**Saved data entries**.
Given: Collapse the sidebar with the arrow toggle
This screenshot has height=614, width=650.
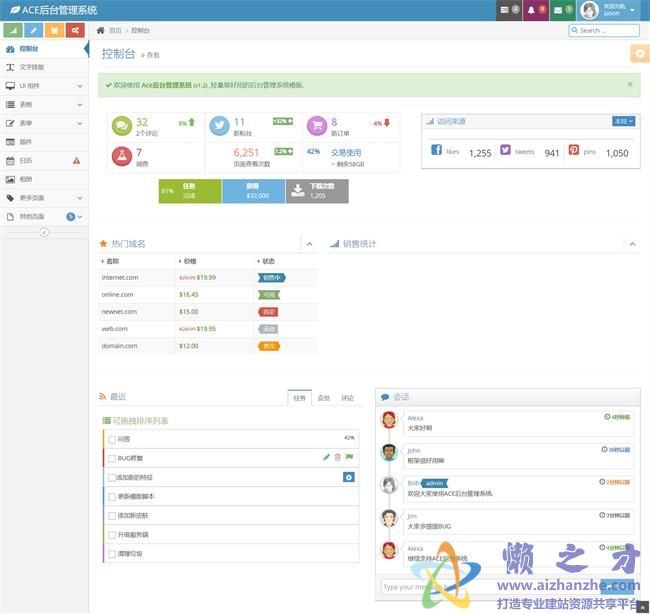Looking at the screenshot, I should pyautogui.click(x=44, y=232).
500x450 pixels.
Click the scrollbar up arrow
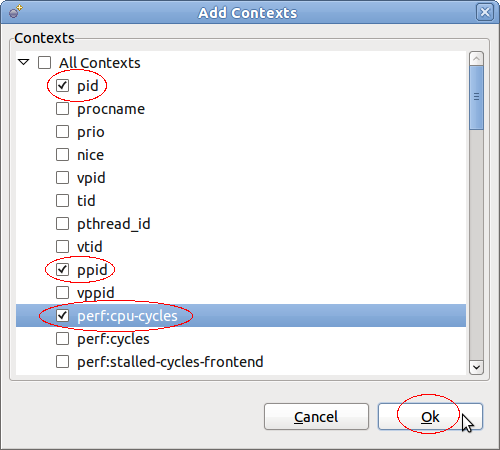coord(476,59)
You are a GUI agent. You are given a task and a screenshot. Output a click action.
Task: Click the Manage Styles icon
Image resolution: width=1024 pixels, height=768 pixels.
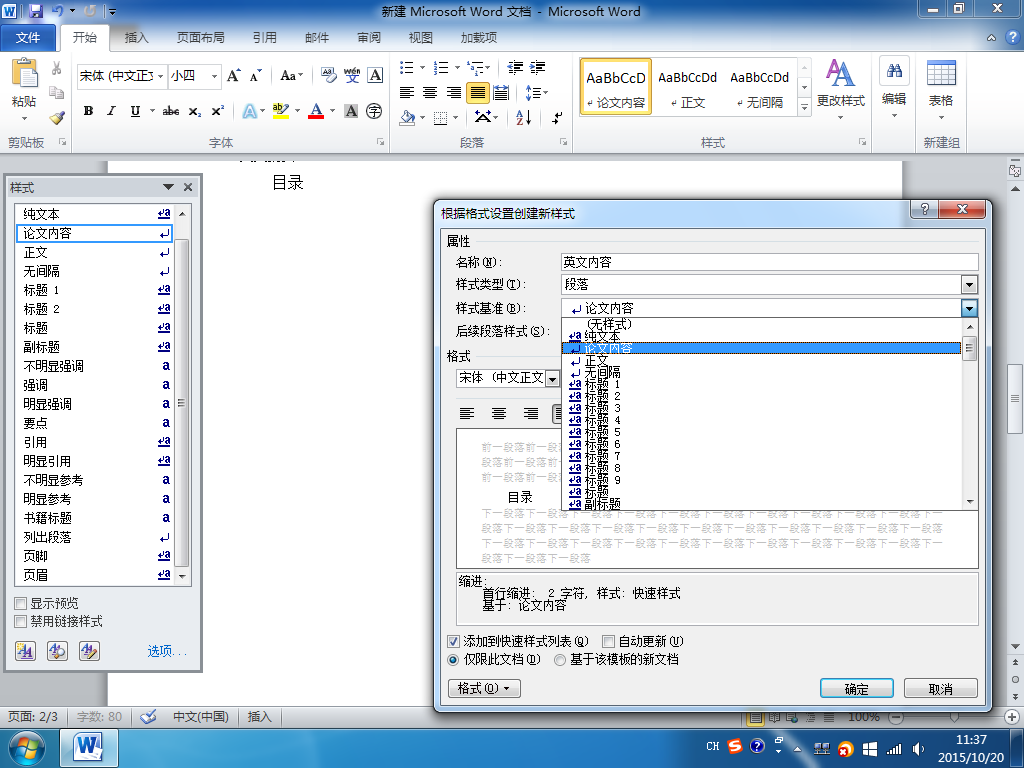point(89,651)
--
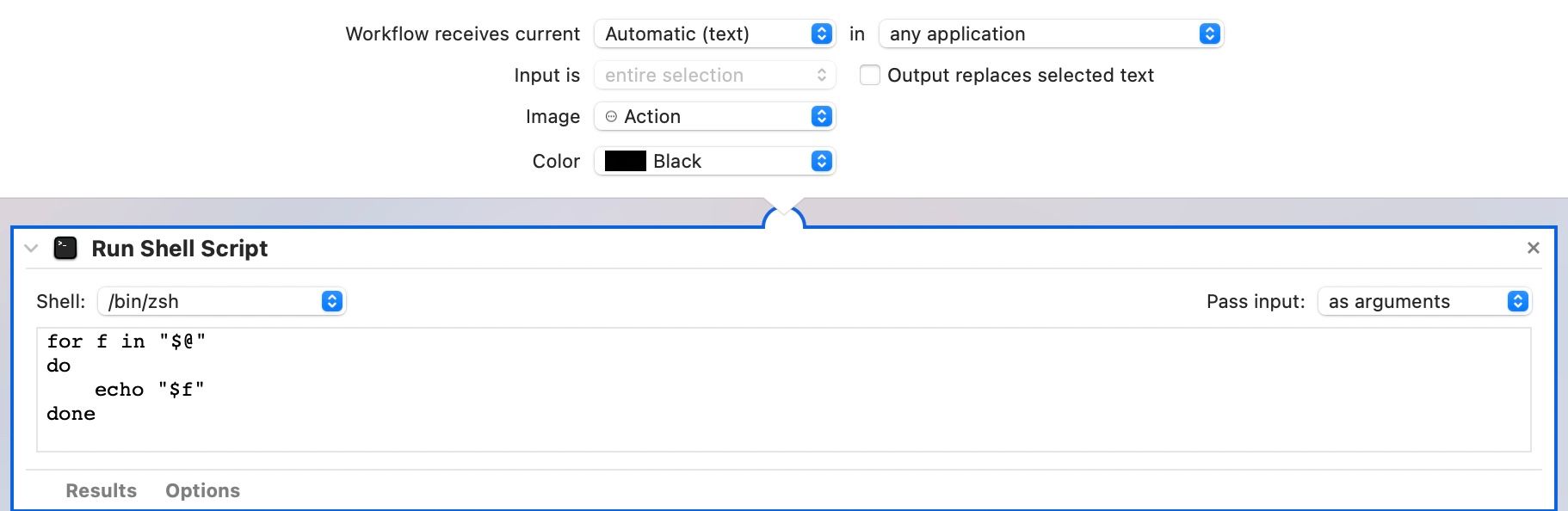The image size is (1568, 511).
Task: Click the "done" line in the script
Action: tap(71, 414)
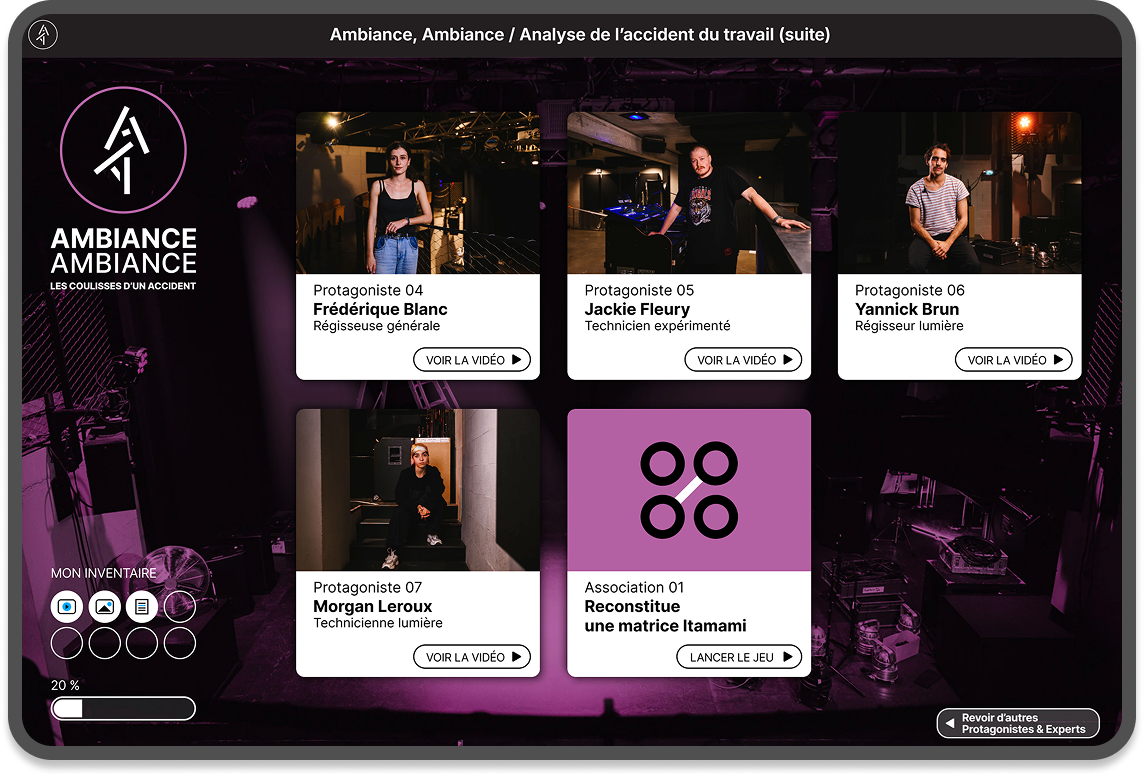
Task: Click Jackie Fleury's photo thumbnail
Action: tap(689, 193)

**Task to complete**. Return exactly the lines above, from the one with "Given: Collapse the" up to and including the one with "You are a GUI", and include no pictures.

**Answer area**.
Given: Collapse the sidebar with the arrow toggle
This screenshot has height=614, width=650.
Looking at the screenshot, I should pyautogui.click(x=44, y=232).
500x450 pixels.
Click the scrollbar up arrow
coord(476,59)
You are a GUI agent. You are given a task and a screenshot. Output a click action.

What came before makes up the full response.